* Instructions to follow *
Reproduce the records exactly, beginning with the line that contains "You are a computer-use" and continuing through the end of the records, with both ends included. Omit the pictures from your answer.

(Word and item position data)

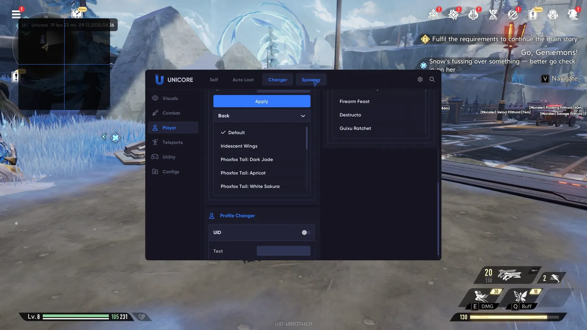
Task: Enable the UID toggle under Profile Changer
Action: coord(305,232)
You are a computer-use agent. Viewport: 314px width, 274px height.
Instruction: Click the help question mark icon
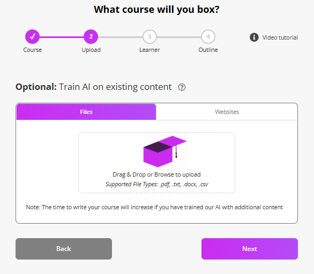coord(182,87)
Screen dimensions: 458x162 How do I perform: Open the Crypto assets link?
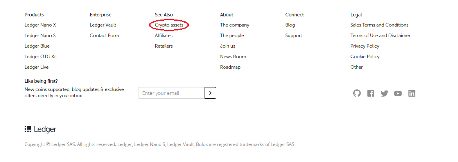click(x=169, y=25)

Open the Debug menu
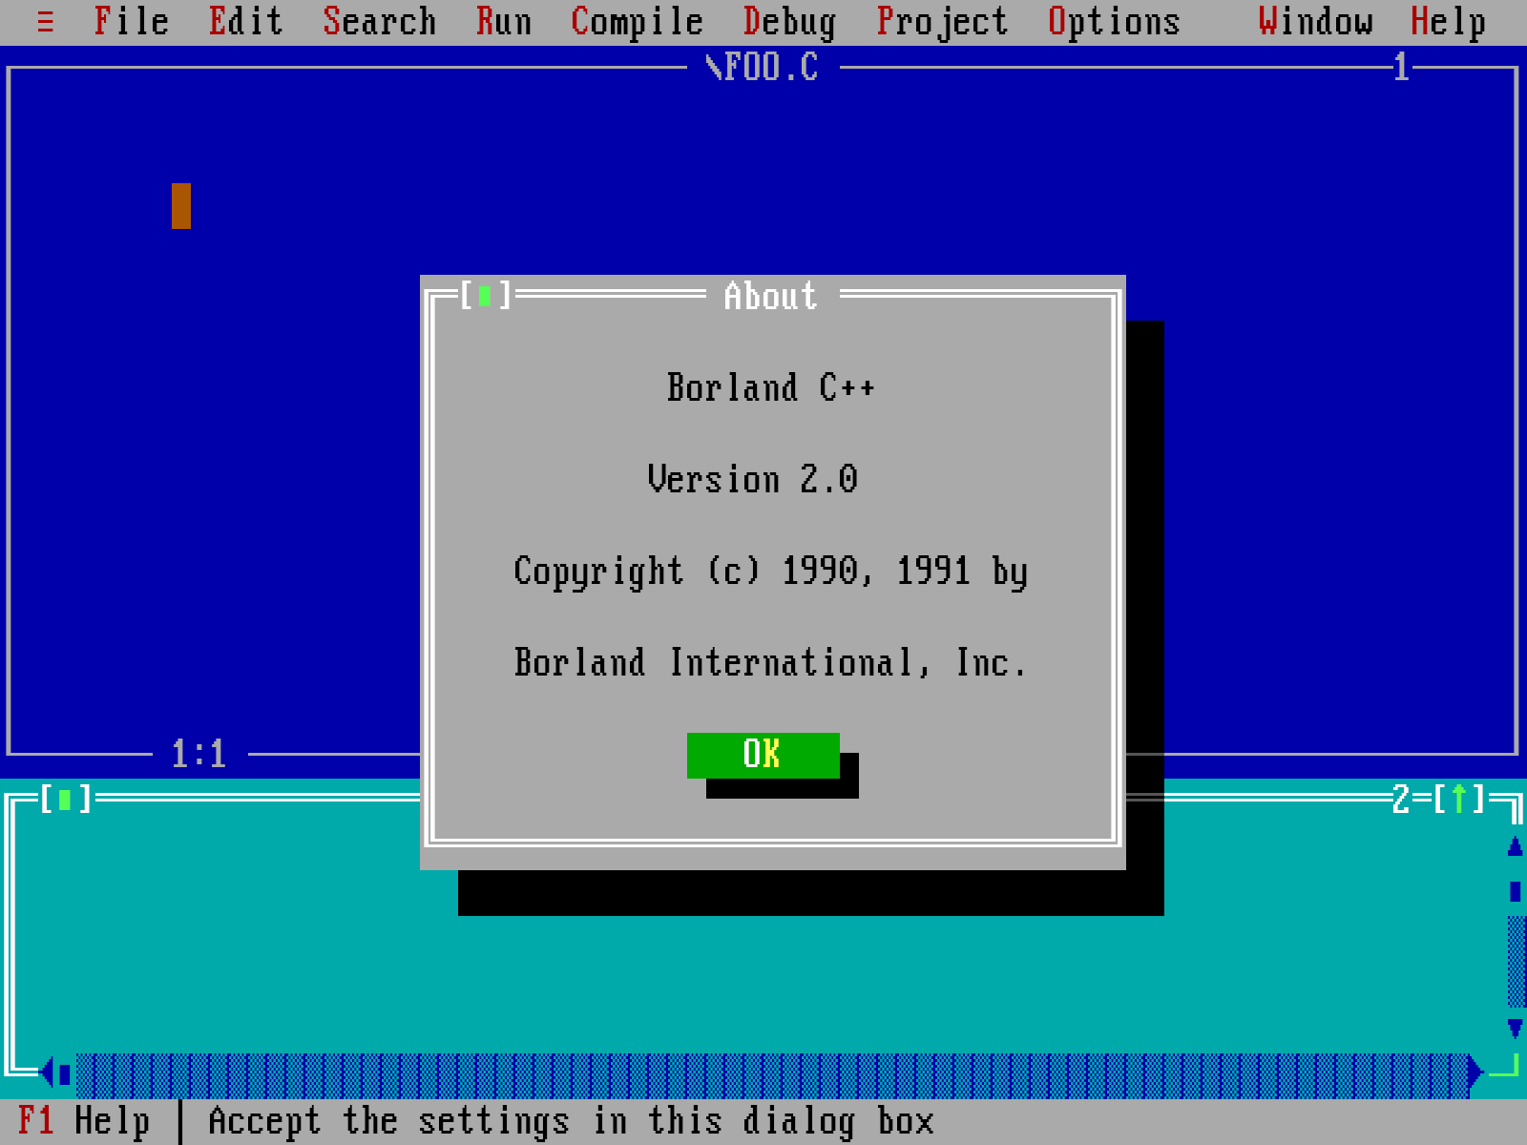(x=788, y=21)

* Solution to the problem *
You are a computer-use agent. Viewport: 314px width, 274px height.
Instruction: Click the help question mark icon
coord(182,87)
Screen dimensions: 458x162 How do I perform: Open the Crypto assets link?
click(x=169, y=25)

Open the Debug menu
(x=788, y=21)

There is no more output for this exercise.